Une méta-analyse de neuf études évaluant les traitements anticoagulants oraux en cas d’artérite périphérique (4889 patients) (5), réalisée par les auteurs de l’étude ici analysée montre une réduction de la mortalité et des occlusions des greffons mais une augmentation des saignements majeurs versus absence de traitement. Pour un traitement anticoagulant oral versus aspirine : mortalité non réduite (OR 1,04 ; IC à 95% de 0,55 à 1,29), pas de différence pour l’occlusion du greffon (OR 0,91 ; IC à 95% de 0,77 à 1,06) mais davantage de saignements majeurs (OR 1,96 ; IC à 95% de 1,43 à 2,69).
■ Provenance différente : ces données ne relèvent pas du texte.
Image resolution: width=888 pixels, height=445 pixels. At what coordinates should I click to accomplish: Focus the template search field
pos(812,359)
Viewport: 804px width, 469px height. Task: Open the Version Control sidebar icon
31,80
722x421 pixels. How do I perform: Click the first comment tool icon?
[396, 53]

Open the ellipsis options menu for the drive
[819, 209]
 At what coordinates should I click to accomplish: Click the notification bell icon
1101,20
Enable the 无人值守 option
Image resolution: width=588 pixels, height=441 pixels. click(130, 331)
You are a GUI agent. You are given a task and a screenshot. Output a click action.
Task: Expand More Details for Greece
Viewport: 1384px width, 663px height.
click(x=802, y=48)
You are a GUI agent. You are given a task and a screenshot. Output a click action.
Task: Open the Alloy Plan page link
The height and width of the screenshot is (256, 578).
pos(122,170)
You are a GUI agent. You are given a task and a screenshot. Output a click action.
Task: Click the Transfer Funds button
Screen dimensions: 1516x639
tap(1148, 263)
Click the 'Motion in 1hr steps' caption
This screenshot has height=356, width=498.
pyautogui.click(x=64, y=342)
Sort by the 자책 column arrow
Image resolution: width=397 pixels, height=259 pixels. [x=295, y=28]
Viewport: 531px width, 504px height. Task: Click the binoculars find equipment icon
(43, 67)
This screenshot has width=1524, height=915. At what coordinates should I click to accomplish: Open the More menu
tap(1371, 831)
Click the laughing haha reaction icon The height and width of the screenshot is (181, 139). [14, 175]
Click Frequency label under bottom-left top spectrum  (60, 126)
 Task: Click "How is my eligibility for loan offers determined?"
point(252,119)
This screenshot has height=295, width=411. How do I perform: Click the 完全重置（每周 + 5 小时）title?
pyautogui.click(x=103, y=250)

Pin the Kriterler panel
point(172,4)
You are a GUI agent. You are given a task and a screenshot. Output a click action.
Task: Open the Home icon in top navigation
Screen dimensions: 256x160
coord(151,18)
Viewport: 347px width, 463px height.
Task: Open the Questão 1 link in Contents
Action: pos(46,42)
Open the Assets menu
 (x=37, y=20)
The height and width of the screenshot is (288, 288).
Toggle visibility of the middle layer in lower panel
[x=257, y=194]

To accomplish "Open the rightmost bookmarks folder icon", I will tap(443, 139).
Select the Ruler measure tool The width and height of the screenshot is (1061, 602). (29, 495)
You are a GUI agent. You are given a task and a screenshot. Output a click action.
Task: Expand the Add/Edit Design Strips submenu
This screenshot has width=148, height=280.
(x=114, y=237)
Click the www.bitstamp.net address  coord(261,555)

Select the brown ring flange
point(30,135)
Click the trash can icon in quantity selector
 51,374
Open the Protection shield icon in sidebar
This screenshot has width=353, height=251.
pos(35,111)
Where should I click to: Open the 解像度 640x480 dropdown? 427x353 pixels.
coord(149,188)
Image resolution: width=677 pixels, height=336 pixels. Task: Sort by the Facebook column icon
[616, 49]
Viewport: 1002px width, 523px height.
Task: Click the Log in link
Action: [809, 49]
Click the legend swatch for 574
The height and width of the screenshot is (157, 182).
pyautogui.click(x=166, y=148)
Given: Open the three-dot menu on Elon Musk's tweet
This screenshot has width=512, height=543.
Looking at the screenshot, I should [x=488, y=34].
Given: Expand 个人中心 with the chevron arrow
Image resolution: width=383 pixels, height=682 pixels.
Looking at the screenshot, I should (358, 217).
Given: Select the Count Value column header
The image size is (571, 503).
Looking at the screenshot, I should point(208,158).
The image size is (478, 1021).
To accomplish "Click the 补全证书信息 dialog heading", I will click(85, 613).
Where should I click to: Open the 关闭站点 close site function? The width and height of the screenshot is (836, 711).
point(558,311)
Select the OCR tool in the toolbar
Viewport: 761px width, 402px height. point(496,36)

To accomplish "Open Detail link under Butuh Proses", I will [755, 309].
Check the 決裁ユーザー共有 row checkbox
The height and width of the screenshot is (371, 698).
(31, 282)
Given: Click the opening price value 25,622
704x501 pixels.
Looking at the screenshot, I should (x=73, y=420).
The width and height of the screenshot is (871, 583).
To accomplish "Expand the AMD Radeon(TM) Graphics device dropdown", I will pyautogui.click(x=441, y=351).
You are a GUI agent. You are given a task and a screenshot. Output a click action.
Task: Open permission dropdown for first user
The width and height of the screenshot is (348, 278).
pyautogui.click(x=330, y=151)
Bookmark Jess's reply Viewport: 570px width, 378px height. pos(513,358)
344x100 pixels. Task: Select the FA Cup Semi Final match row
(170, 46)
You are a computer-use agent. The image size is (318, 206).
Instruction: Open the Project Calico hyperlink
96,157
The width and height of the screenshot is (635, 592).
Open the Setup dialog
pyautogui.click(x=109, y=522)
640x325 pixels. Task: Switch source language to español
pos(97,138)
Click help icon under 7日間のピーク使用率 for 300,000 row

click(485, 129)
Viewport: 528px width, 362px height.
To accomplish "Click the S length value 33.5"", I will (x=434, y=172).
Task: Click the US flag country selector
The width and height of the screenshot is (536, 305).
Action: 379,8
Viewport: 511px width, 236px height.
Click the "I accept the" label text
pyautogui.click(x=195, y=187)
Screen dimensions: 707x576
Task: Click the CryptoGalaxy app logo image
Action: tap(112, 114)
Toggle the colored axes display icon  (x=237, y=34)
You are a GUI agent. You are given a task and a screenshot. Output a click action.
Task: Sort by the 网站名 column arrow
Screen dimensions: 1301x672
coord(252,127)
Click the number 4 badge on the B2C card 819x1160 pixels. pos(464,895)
En comparaison avec l’aspirine seule, l’association d’un anticoagulant avec l’aspirine : augmente la mortalité (OR 1,57 ; IC à 95% de 1,16 à 2,12), ne donne pas de différence significative pour l’occlusion du greffon (OR 0,84 ; IC à 95% de 0,62 à 1,12) et augmente le risque de saignement majeur (OR 2,13 ; IC à 95% de 1,27 à 3,57). Il est étonnant que sur base de cette méta-analyse, les auteurs aient construit un protocole d’étude dans lequel ils estimaient obtenir une puissance suffisante pour montrer un bénéfice important (voir plus haut).
Pour la pratique
Dans leur discussion, les auteurs mentionnent que pour 1 000 patients traités par l’association plutôt que par l’antiagrégant seul durant 3 ans, 24 événements cardiovasculaires seraient épargnés, mais effectuer un tel calcul pour un résultat statistiquement non significatif n’est pas correct (le nombre pourrait être beaucoup plus élevé). Ils calculent aussi 28 épisodes de saignement à risque vital en plus (résultat statistiquement significatif) avec l’association. C’est donc le risque de saignement lié à cette association anticoagulant + aspirine qui annihile un bénéfice clinique possible.
Conclusion
Cette étude randomisée, ouverte, ne montre pas de bénéfice significatif en matière de prévention d’événements cardiovasculaires lors de l’administration d’une association d’aspirine et d’anticoagulant plutôt que d’aspirine seule, à des patients présentant une artérite périphérique (des membres inférieurs surtout ou des carotides). Cette association augmente par contre significativement le risque hémorragique. Le traitement à recommander reste donc l’aspirine seule.
Références
- Antithrombotic Trialists' Collaboration. Collaborative meta-analysis of randomised trials of antiplatelet therapy for prevention of death, myocardial infarction, and stroke, in high risk patients. BMJ 2002;324:71-86.
- Hurlen M, Abdelnoor M, Smith P, et al. Warfarin, aspirin, or both after myocardial infarction. N Engl J Med 2002;347:969-74.
- Andreotti F, Testa L, Biondi-Zoccai GG, Crea F. Aspirin plus warfarin compared to aspirin alone after acute coronary syndromes: an updated and comprehensive meta-analysis of 25,307 patients. Eur Heart J 2006;27:519-26.
- Johnson WC, Williford WO; Department of Veterans Affairs Cooperative Study #362. Benefits, morbidity, and mortality associated with long-term administration of oral anticoagulant therapy to patients with peripheral arterial bypass procedures: a prospective randomized study. J Vasc Surg 2002;35:413-21.
- WAVE Investigators. The effects of oral anticoagulants in patients with peripheral arterial disease: rationale, design, and baseline characteristics of the Warfarin and Antiplatelet Vascular Evaluation (WAVE) trial, including a meta-analysis of trials. Am Heart J 2006;151:1-9.